Search for additional mlmodel models that you can add from the Viam Registry:

For configuration information, click on the model name:

Model
Description

Create an ML model service

You can use the ML model service to deploy:

Navigate to your machine’s Config tab on the Viam app. Click the Services subtab and click Create service in the lower-left corner. Select the ML Model type, then select the TFLite CPU model. Enter a name for your service and click Create.

You can choose to configure your service with an existing model on the machine or deploy a model onto your machine:

  1. To configure your service and deploy a model onto your machine, select Deploy Model On Robot for the Deployment field.
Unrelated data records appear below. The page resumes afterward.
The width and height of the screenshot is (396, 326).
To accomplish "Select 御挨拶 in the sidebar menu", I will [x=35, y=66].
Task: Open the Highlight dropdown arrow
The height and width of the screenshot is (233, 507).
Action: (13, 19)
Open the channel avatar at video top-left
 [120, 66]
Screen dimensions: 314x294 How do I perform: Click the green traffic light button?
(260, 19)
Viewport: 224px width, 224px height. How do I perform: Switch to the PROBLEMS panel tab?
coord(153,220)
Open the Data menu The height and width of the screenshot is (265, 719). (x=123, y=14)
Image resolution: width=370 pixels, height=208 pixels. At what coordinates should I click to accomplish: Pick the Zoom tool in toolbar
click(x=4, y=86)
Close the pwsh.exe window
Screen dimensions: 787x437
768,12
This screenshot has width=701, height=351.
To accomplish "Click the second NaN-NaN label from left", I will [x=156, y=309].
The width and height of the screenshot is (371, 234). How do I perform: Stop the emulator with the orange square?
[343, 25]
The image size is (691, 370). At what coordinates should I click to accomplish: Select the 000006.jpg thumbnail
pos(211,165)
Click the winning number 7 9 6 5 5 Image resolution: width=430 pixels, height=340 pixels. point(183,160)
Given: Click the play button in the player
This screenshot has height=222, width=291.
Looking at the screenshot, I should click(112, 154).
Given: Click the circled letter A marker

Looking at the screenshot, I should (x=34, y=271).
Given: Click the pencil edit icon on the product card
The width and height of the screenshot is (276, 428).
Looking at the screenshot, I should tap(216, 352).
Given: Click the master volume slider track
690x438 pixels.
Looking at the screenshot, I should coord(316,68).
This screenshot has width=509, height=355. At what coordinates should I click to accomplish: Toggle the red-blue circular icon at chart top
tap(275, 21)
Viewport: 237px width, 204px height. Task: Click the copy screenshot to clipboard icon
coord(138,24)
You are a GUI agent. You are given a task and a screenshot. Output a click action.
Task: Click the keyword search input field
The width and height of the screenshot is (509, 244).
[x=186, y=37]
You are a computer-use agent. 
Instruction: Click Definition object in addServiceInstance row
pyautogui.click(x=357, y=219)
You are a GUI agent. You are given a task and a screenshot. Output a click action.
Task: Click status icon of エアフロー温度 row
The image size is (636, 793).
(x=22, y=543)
  2. Click on Models to open a dropdown with all of the ML models available to you privately, as well as all of the ML models available in the registry, which are shared by users. You can select from any of these models to deploy on your robot.

Models dropdown menu with models from the registry.
  1. Also, optionally select the Number of threads.
Create a machine learning models service with a model to be deployed
  1. To configure your service with an existing model on the machine, select Path to Existing Model On Robot for the Deployment field.
  2. Then specify the absolute Model Path and any Optional Settings such as the absolute Label Path and the Number of threads.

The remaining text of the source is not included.